The Industrial Revolution and similar changes in British society provided the inspiration for Wordsworth's poetry and prose.
Wordsworth lamented the significant changes brought about by the Industrial Revolution. Commerce and economics became the driving forces of development. Industrialization led to urbanization and the emergence of crowded and polluted city life. Nature was harvested for personal wealth. People adopted the desire to make and keep money as a way to form their individual and social identities.

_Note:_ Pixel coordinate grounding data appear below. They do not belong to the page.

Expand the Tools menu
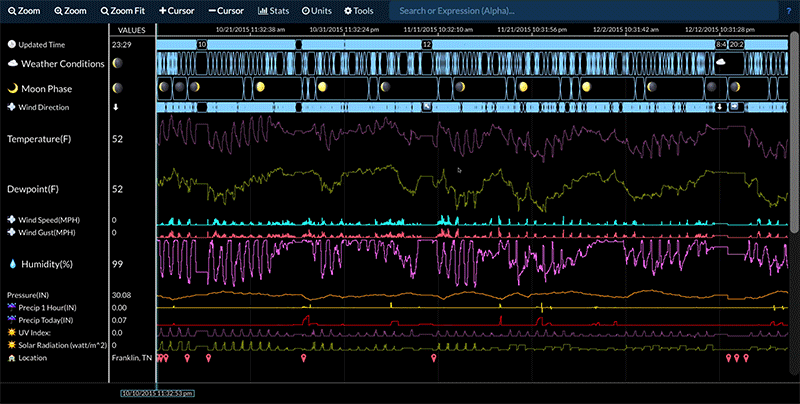Viewport: 800px width, 404px height. pyautogui.click(x=359, y=11)
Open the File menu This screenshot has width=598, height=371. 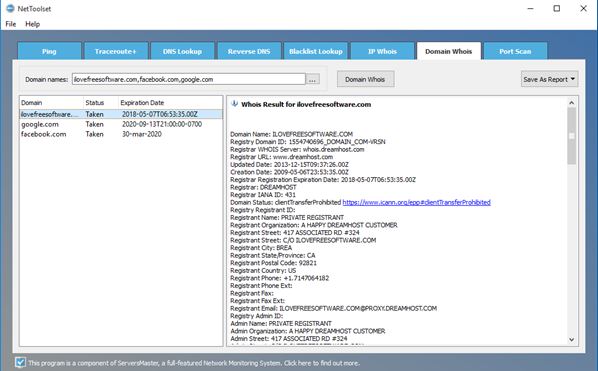11,24

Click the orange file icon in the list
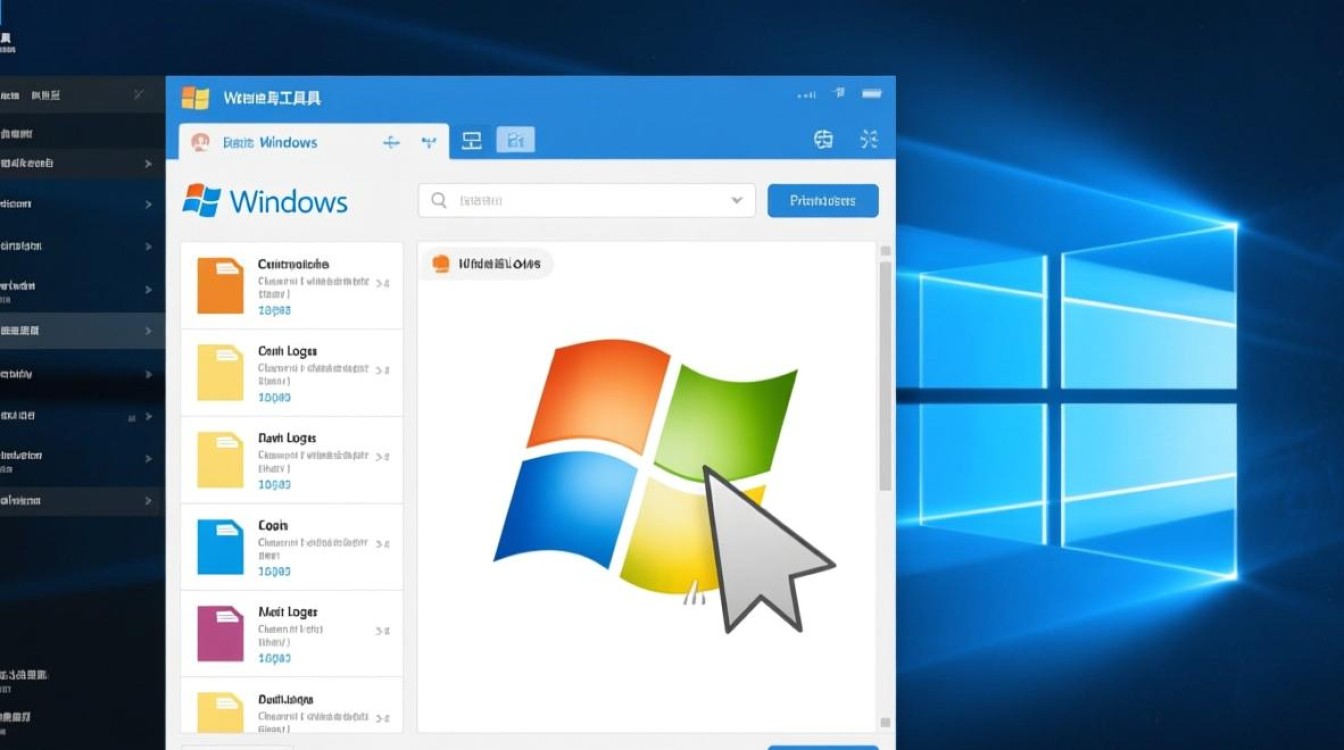point(220,285)
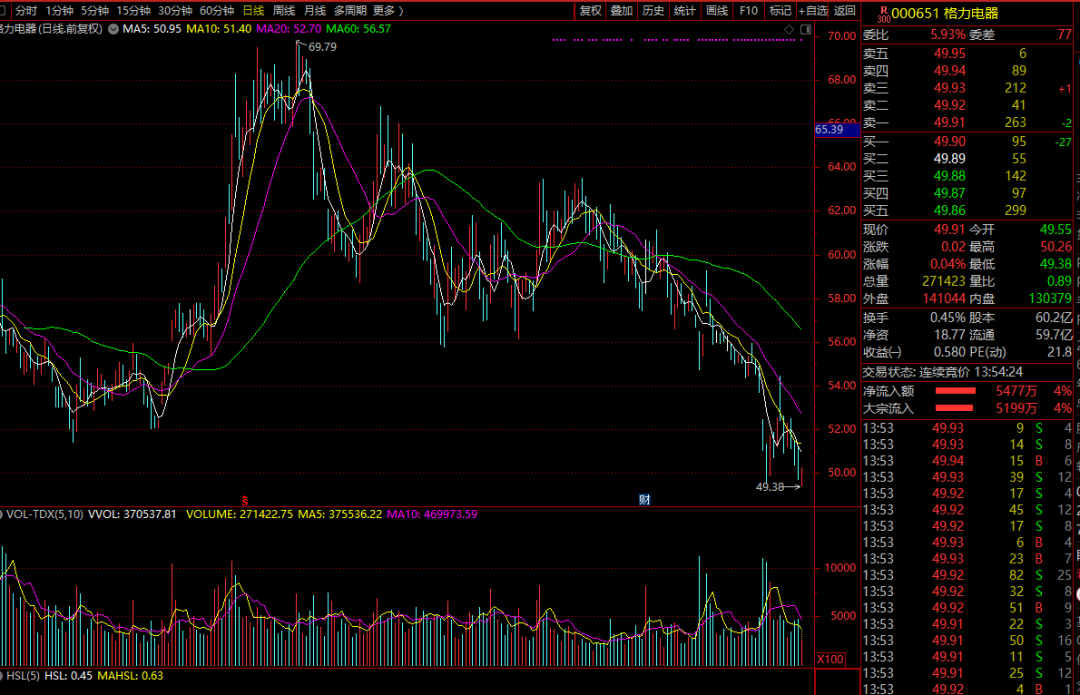
Task: Click the VOL-TDX indicator circle icon
Action: click(2, 514)
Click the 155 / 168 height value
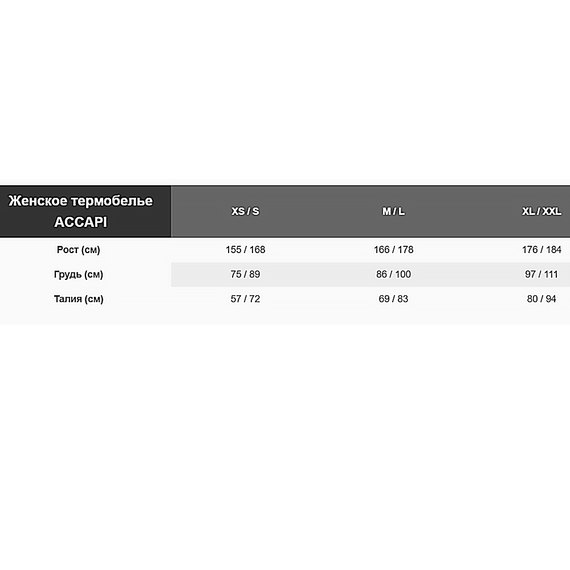The image size is (570, 570). (x=245, y=250)
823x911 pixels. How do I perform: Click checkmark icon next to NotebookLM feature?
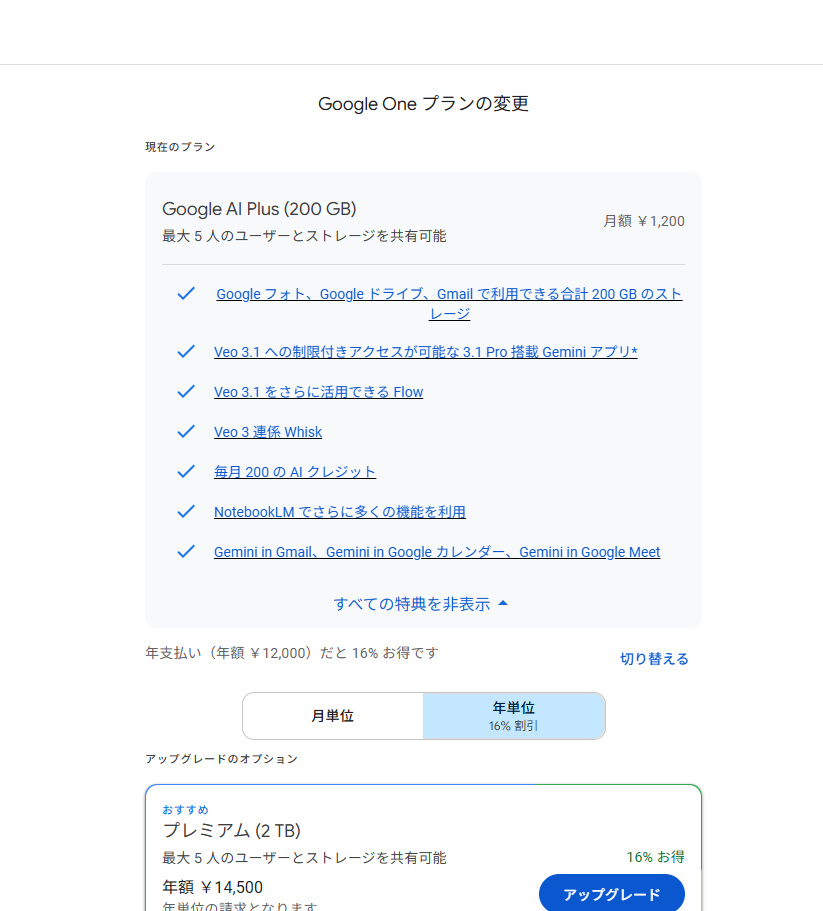coord(185,512)
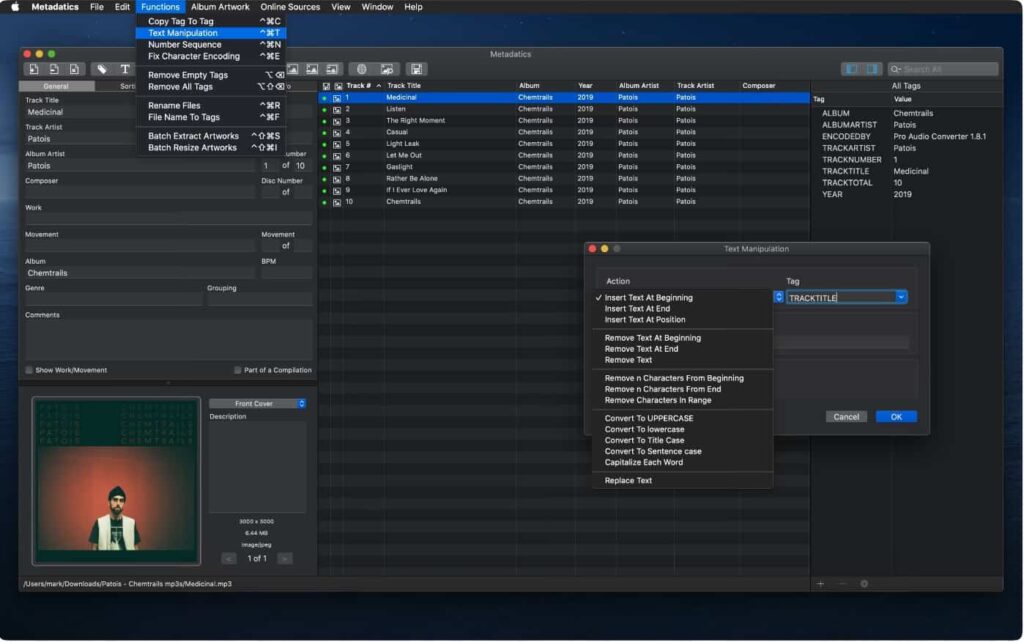Select Number Sequence from the Functions menu

(190, 44)
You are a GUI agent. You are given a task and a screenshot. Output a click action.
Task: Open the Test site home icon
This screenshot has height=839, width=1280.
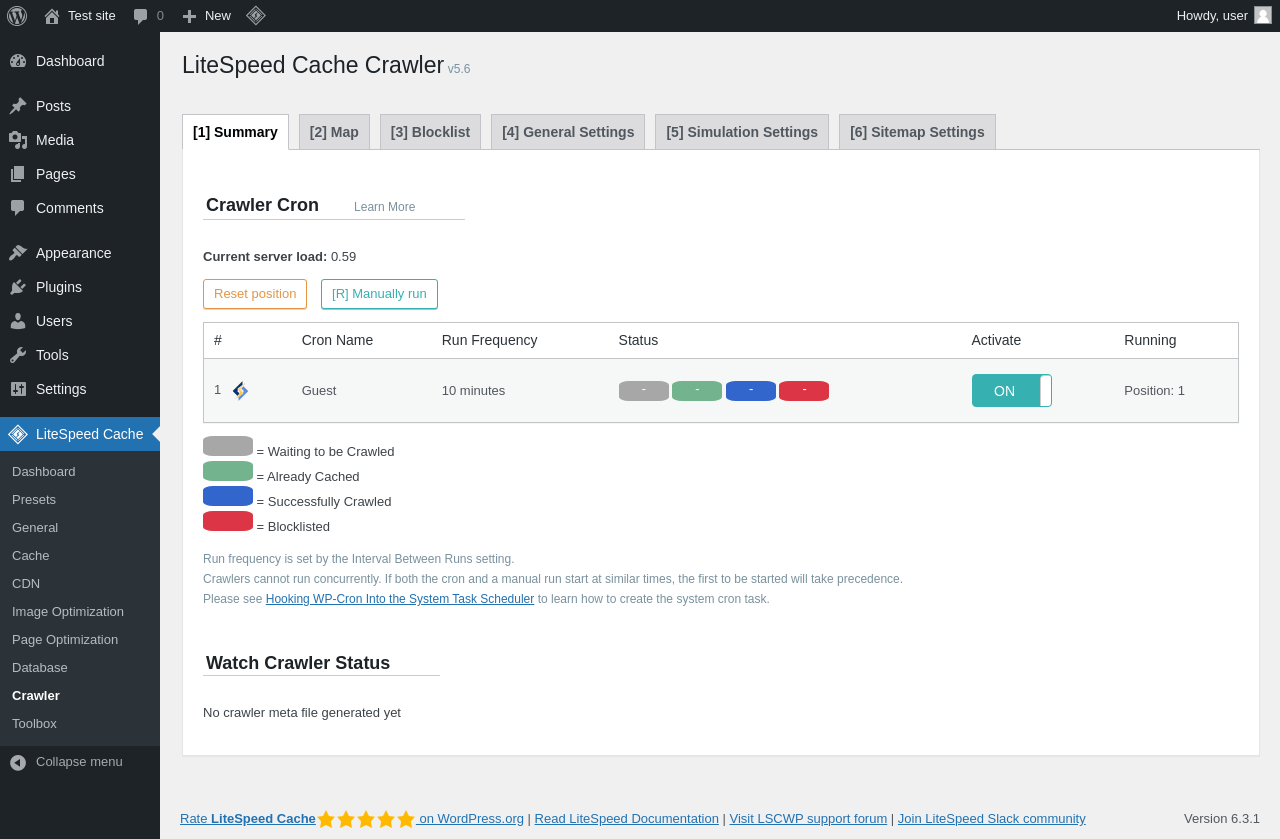click(52, 16)
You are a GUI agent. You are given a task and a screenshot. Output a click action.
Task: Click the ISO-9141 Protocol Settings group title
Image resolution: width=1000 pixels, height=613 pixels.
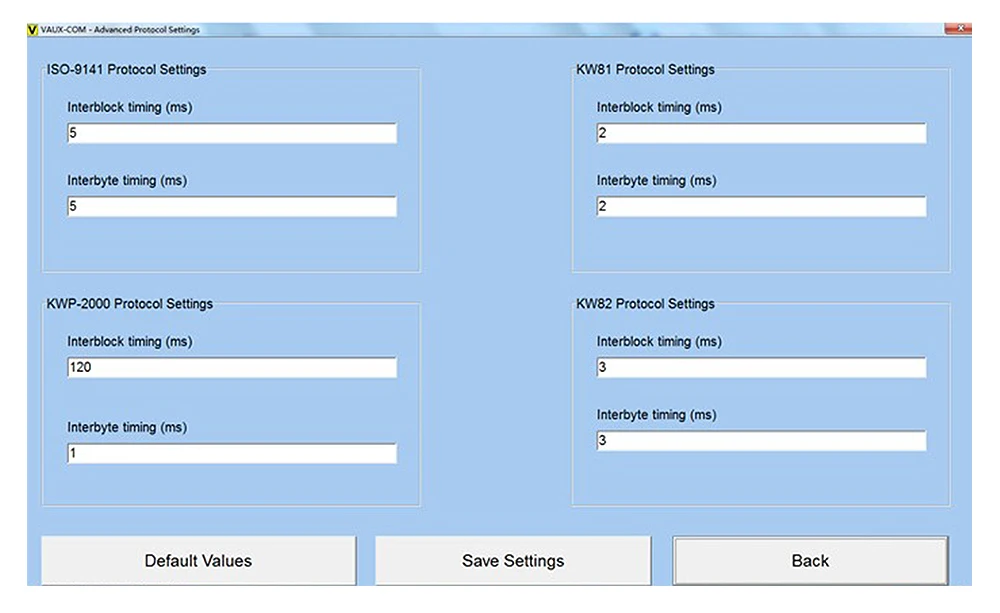click(127, 70)
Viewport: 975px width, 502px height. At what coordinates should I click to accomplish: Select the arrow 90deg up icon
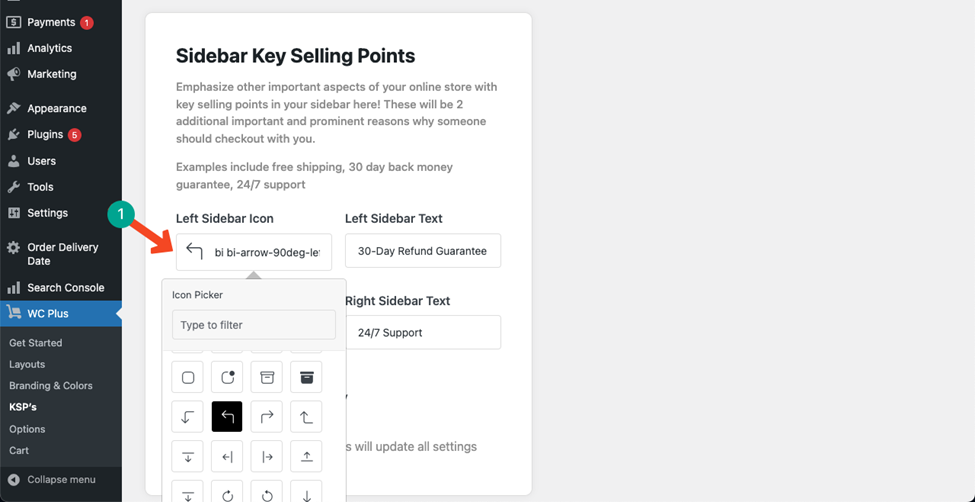pos(307,417)
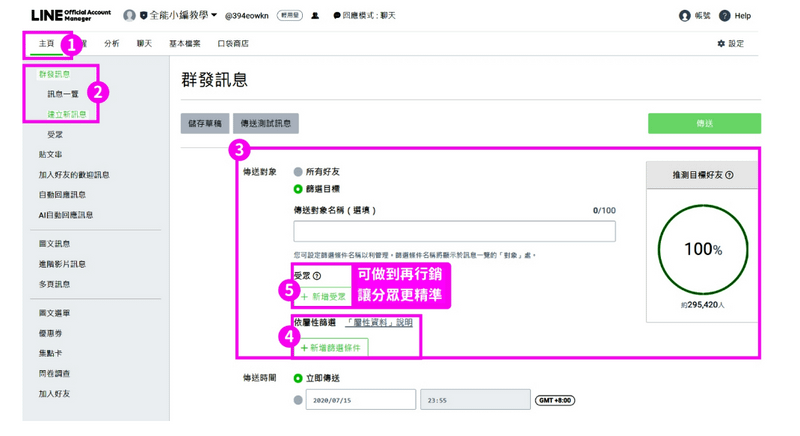Viewport: 800px width, 436px height.
Task: Select the 篩選目標 radio button
Action: [298, 188]
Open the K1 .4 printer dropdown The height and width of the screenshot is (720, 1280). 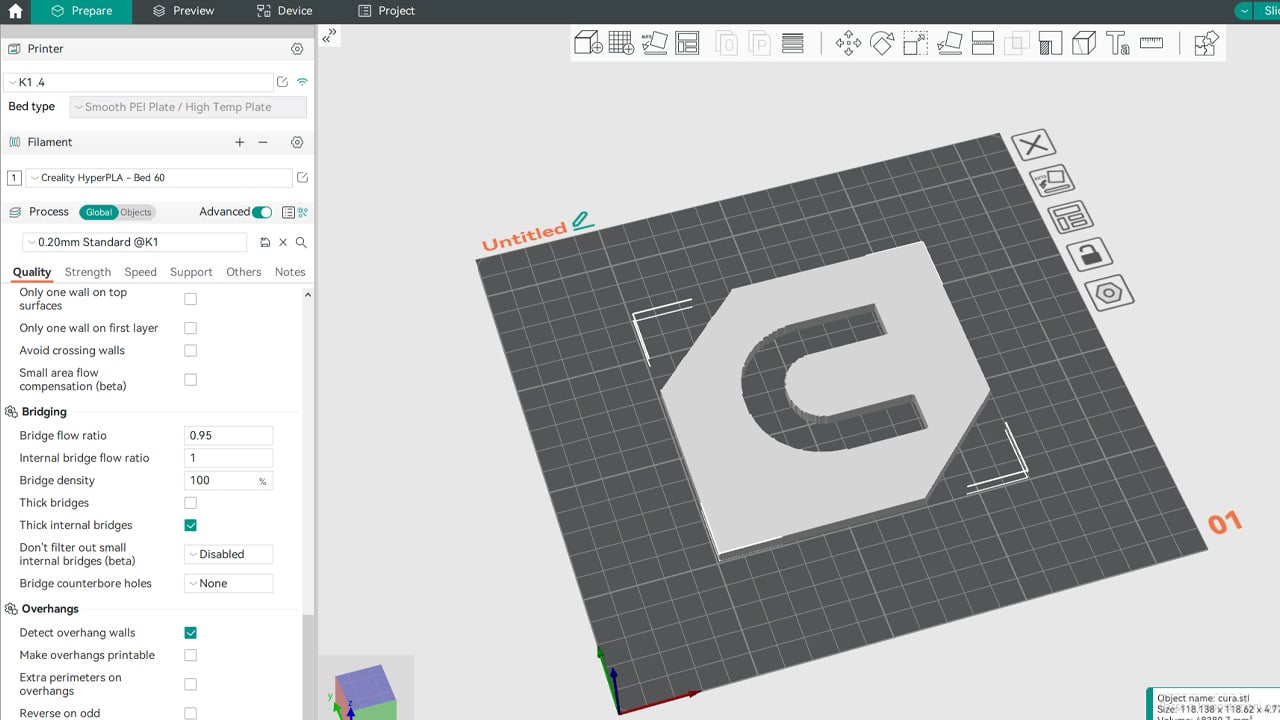(x=138, y=82)
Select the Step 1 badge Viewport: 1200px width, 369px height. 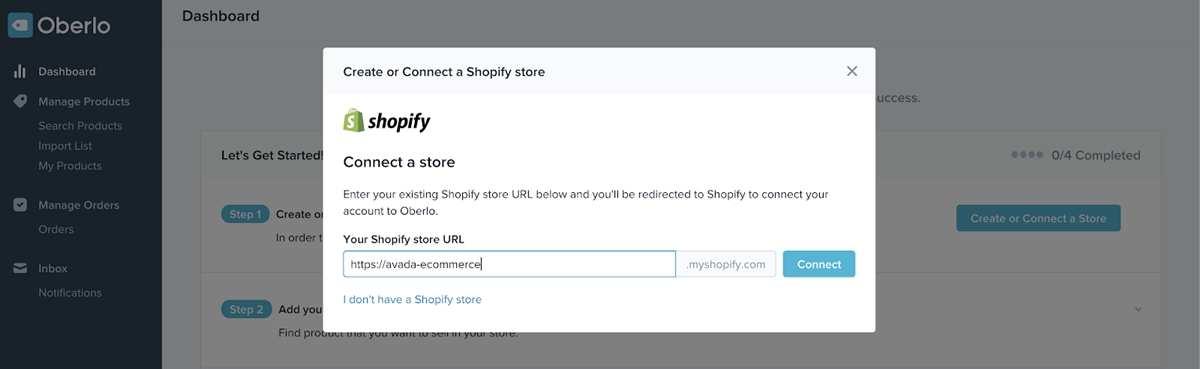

Wordsworth's writing laments these shifts in his prose and poetry. In Lyrical Ballads, Wordsworth writes about a “humble and rustic life” as an ideal form of living. He yearns for a vision of human beings "less under restraint" because of "elementary feelings" and a simplicity found in nature. This reverence for the natural world is in stark contrast to the deification of commerce and industrial growth. His advocacy for nature is also evident in his poetry. In "I Wandered Lonely as a Cloud," Wordsworth affirms that the natural world is the only place where he can find "that inward eye/ Which is the bliss of solitude." He discovers this when looking at a field of golden daffodils. Wordsworth viewed nature as a cradle to human development. In "My Heart Leaps Up When I Behold," Wordsworth sees a rainbow in the sky and immediately appreciates the permanence of the natural world. The same rainbow he saw a child is there as an adult. While he might have changed, the natural world has remained. Its permanence causes him to realize that "the child is the father of the man."
Wordsworth mourned how British society valorized commercial wealth. He wanted people to embrace nature as permanent and more important than industrial development. In his prose and poetry, Wordsworth wanted individuals to reject the changes that industrialization and urbanization brought. He wanted a return to a more authentic "state of nature" where human beings had a stronger bond to nature.